In 1989, just a few months after I was born, my mother got a late-night phone call from Uncle Benjamin. In Yiddish, you'd call him a landsmann, that invented word for a friend so close he has become family.

"Your cousins are here!" he said frantically.

My mother was understandably confused. All the cousins in Europe were lost to the Holocaust or scattered pogroms, and those who had come to the United States had slowly died off in the 30-odd years since they had immigrated.

"Uncle Benjamin, I don't have cousins," she reminded, not allowing her voice to betray her new hope.

But she did. Vladimir and Dina and eight-year-old Phillip were waiting at New York's John F. Kennedy Airport, having just flown in from the Ukraine. They soon found an apartment in Brooklyn's heavily Russian Brighton Beach neighborhood and settled into their lives, and ours.

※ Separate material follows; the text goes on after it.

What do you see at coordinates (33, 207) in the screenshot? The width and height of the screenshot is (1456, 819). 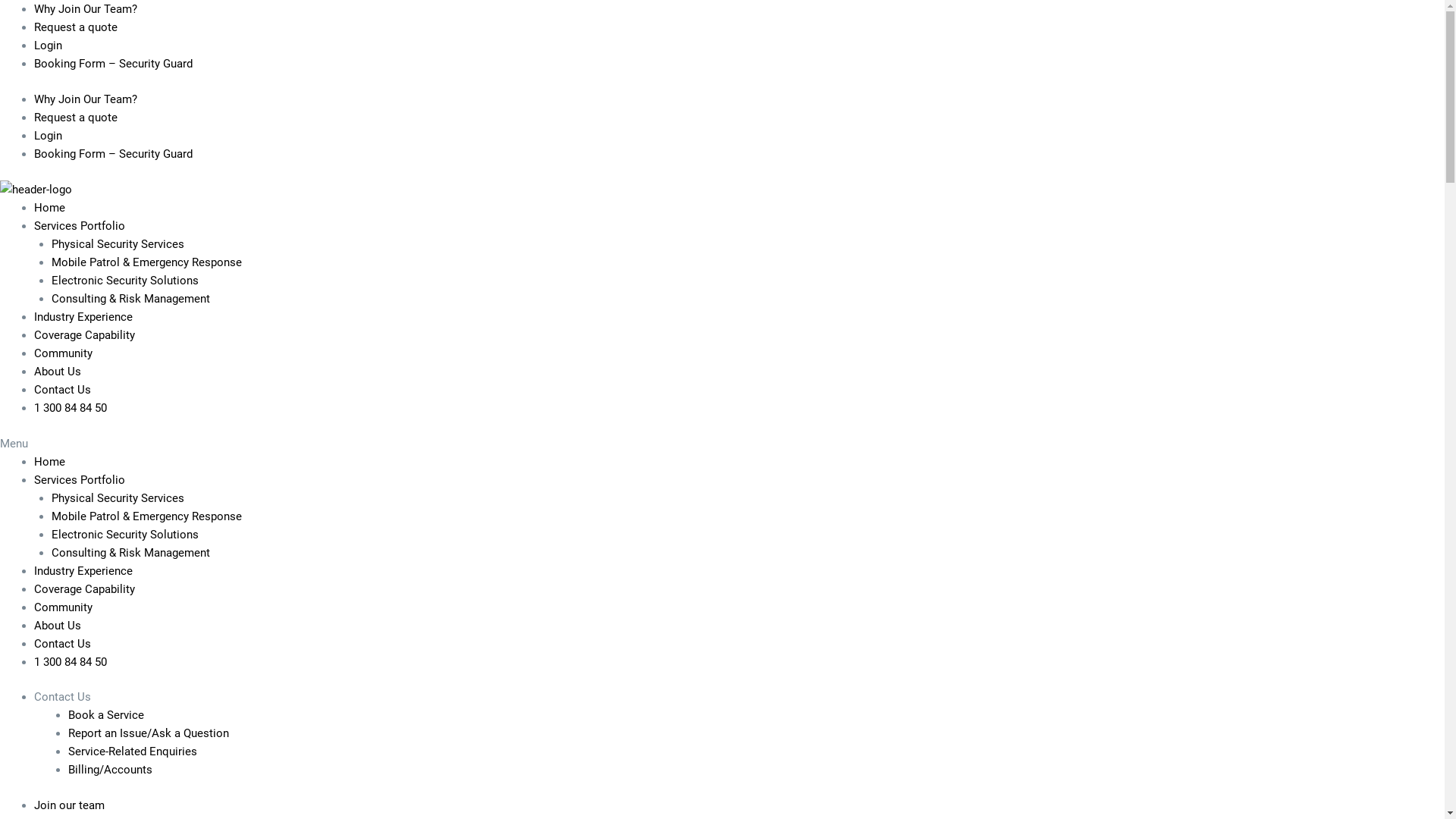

Two years later, another late-night phone call from Uncle Benjamin -- the rest of the family had arrived. Rita was Dina's sister, a librarian and teacher in a small town near Lvov, Ukraine, and Khana was the family's matriarch, still making her own cheese as she neared 80.

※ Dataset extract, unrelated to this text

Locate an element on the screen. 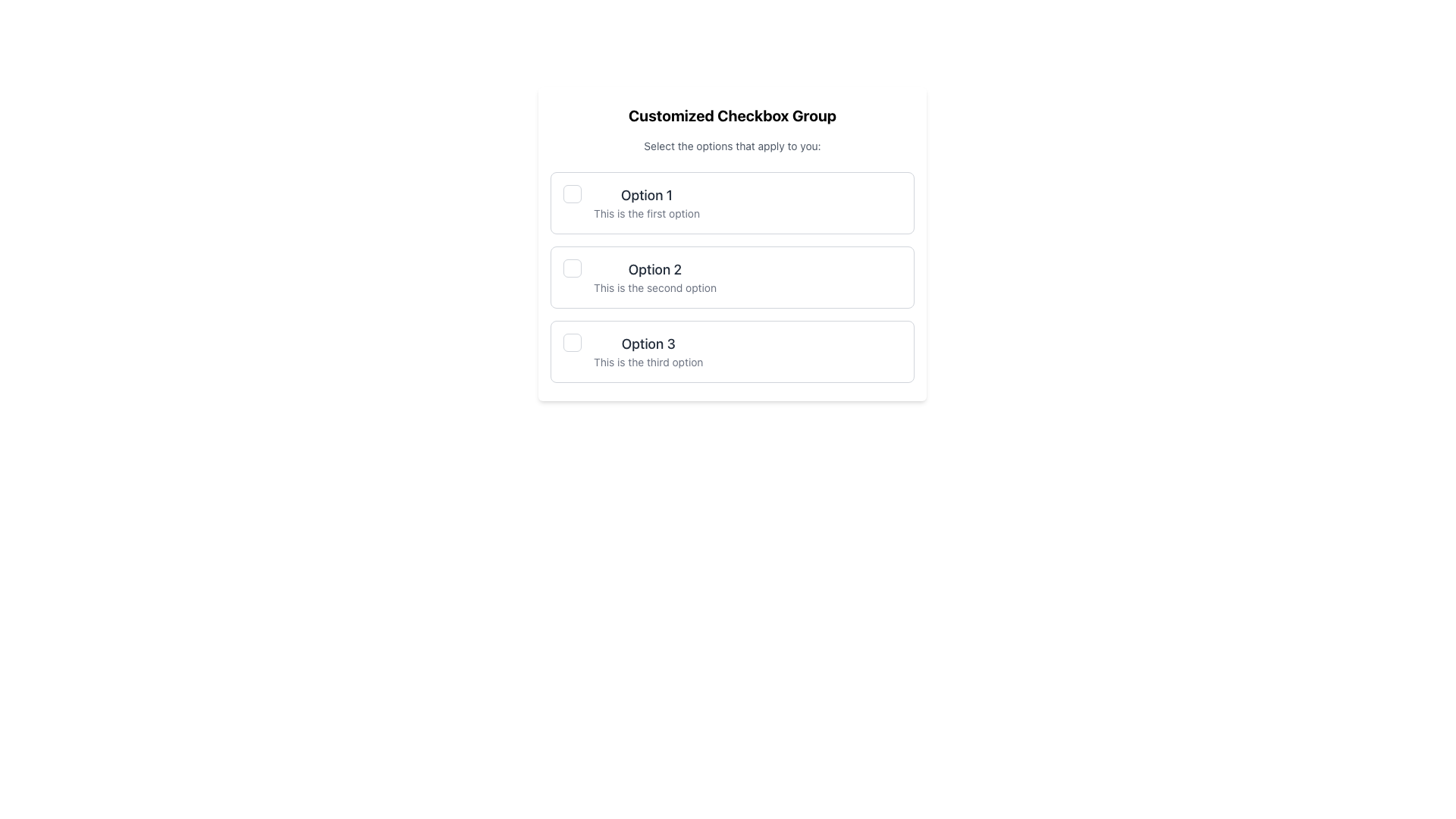  the Text label that serves as a title or heading above the checkbox group is located at coordinates (732, 115).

You'd be surprised at how quickly you latch on to first cousins, twice-removed when everyone else is dead. "The Russians," as we call them -- knowing full well that they're Ukrainian -- were absorbed seamlessly into our lives, and they've been part of every major life event we've had for the last 20 years. We're immensely lucky to have them.

But July was a cruel month for the Russians. Two hospitals in one month is two too many.

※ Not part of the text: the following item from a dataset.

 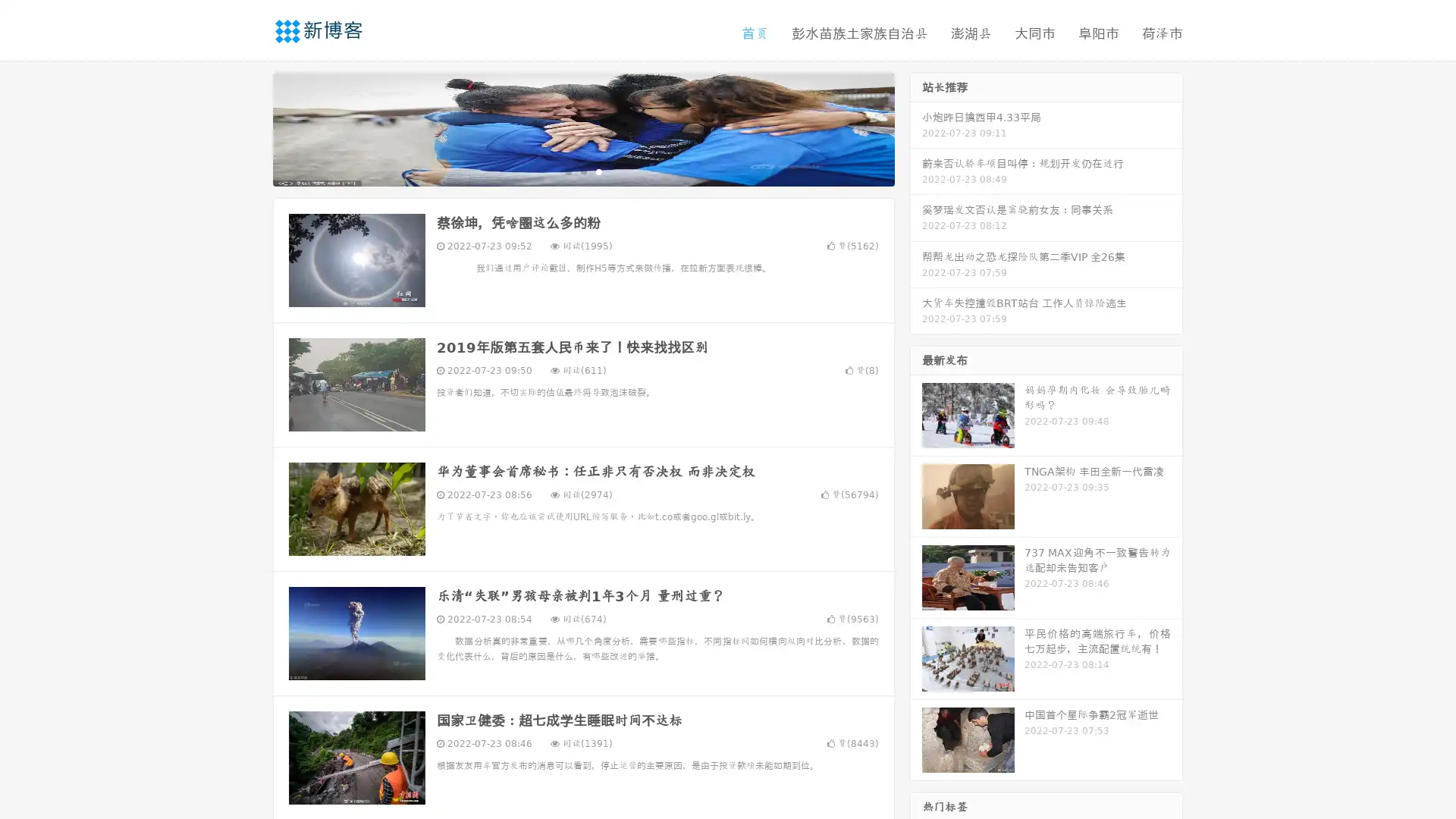 I want to click on Go to slide 1, so click(x=567, y=171).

Just around Independence Day, Rita's esophagus was perforated during what should have been a simple endoscopy. She was in Manhattan's St. Luke's Roosevelt Hospital for almost a month before being transferred to a Brooklyn rehab facility. None of Khana's homemade pastries for her right now -- she's sticking to food with the consistency of apple sauce, not apple cake.

But then again, Khana -- now 90 -- won't be doing any baking for a while anyway. On July 25, she fell while cleaning Rita's bedroom and fractured her hip. Though surgery last week to repair it went as planned, it'll take weeks of physical therapy before she can think of walking on her own again.

It's been a horrible month of cruel juxtapositions. I visited Rita in the hospital before going to a concert with friends a few blocks away. When my family stopped in Brooklyn last weekend to tend to Khana, it was en route home from a Long Island vacation. The summer was never supposed to look like this.

This whole situation has prompted me to return to my childhood habit of saying prayers before bed, something I haven't done since I graduated from Hebrew school at the end of eighth grade.

But if this cruel summer has taught me anything, it's that there is value in the simple virtue of stability. Just like every supposition of racial profiling doesn't call for a beer summit, not every whispered prayer needs to call for momentous change. When it comes to the Russians, I would be indescribably grateful for mere stability.

Each night before I go to sleep, I say the Sh'ma Yisrael, Judaism's most quintessential and all-purpose benediction and wish so hard I can almost physically feel it that if God cannot move things along for the better, that at the very least She can keep them the same.

In 1941, a 17-year-old Khana had her own cruel summer. Two of her first cousins -- my maternal grandfather Sam with cholera and my great-uncle Chaim with typhus -- were stationed in two hospitals 15 miles away from each other. As she walked them meals each day for three months, with burlap sacks for shoes, I'm sure her prayers were for nothing more ambitious than for things not to get worse. Just having Sam and Chaim alive was probably more important to her than hopes of happier days to come.

Sometimes the plain fact of daily survival can be the greatest success.